**Work instructions:**
Answer these questions from the Gmail webhook documentation:
(a) What status does the endpoint always return to Pub/Sub, even when processing fails internally?
(b) Which table is queried for active tokens matching the Gmail address?
(c) Messages in which two labels are excluded during message filtering?

**Source text:**
▶
Skip to main content

Overview

Processes push notifications from Google Cloud Pub/Sub when new emails arrive in Gmail. Uses the Gmail History API to fetch new messages and AI-powered extraction to identify and store financial transactions.

Endpoint

POST /functions/v1/gmail-webhook

Authentication

This endpoint is called by Google Cloud Pub/Sub. Authentication is performed via the Authorization header with a Bearer token (OIDC token from Pub/Sub).
OIDC token verification is not fully enforced in the current implementation. Consider implementing full token verification for production use.

Request

Headers

Authorization
string
Bearer token from Google Cloud Pub/Sub (OIDC token)
Content-Type
string
required
Must be application/json

Request Body

Pub/Sub message wrapper containing base64-encoded Gmail notification:
message
object
required
Pub/Sub message object
message.data
string
required
Base64-encoded JSON containing Gmail notification data

Decoded Message Data

The base64-decoded message.data contains:
{
  "emailAddress": "[email protected]",
  "historyId": "12345"
}

Example Request

curl -i --location --request POST \
  'https://your-project.supabase.co/functions/v1/gmail-webhook' \
  --header 'Content-Type: application/json' \
  --header 'Authorization: Bearer ya29.c.b0Aaekm1K...' \
  --data '{
    "message": {
      "data": "eyJlbWFpbEFkZHJlc3MiOiJ0ZXN0QGV4YW1wbGUuY29tIiwiaGlzdG9yeUlkIjoxMjM0NX0="
    }
  }'

Response

Always returns 200 OK to acknowledge receipt to Pub/Sub, even if processing fails internally.

Success Response

OK

Status Codes

200
string
Successfully processed notification (or gracefully handled error)
400
string
Invalid payload structure (missing required fields)
405
string
Method not allowed (only POST accepted)
500
string
Internal server error (still returns OK for Pub/Sub acknowledgment)

Processing Flow

1. Notification Validation

  • Decodes base64 message data
  • Extracts emailAddress and historyId
  • Checks for duplicate processing using in-memory set

2. Token Resolution

  • Queries user_oauth_tokens table for all active tokens matching the Gmail address
  • Validates each token by ensuring fresh access tokens
  • Filters out tokens that require reconnection

3. History API Query

Fetches new messages using Gmail History API:
GET https://www.googleapis.com/gmail/v1/users/me/history
  ?startHistoryId={last_processed_history_id}
  &historyTypes=messageAdded
  &labelId=INBOX
This returns only new messages since the last processed history ID.

4. Message Filtering

  • Filters for messages with INBOX label
  • Excludes messages in SPAM or TRASH
  • Processes only the latest new message

5. Message Retrieval

Fetches full message details:
GET https://www.googleapis.com/gmail/v1/users/me/messages/{messageId}?format=full

6. Content Extraction

Extracts from message payload:
  • Subject - From Subject header
  • From - Sender email address from From header
  • Date - Timestamp from Date header
  • Body - Plain text or HTML body (stripped of tags)
◀
**Dataset excerpt:**
▶
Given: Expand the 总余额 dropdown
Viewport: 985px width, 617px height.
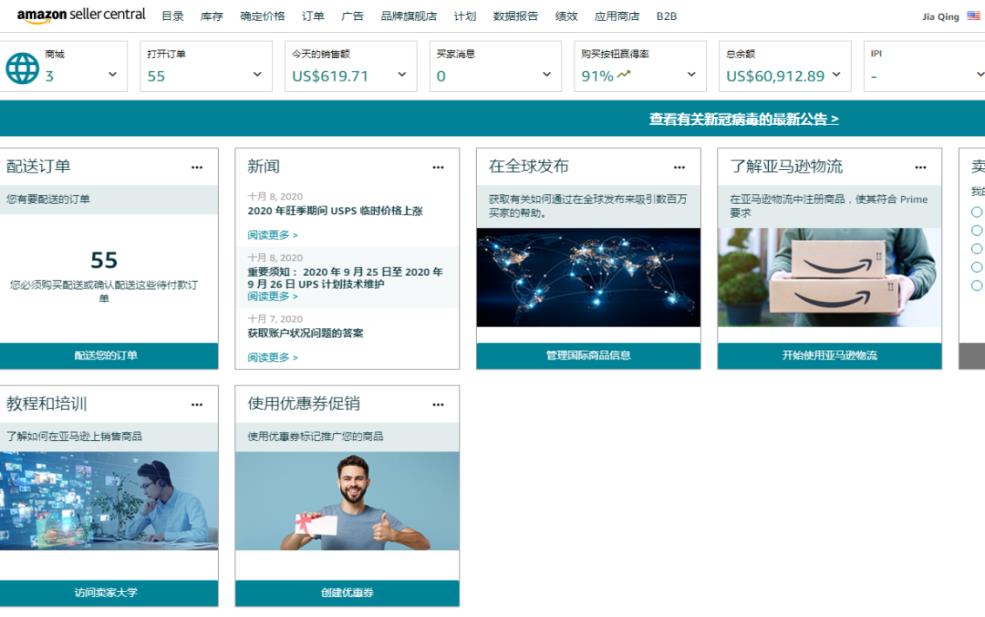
◀
**Answer below:**
(a) 200 OK
(b) user_oauth_tokens
(c) SPAM and TRASH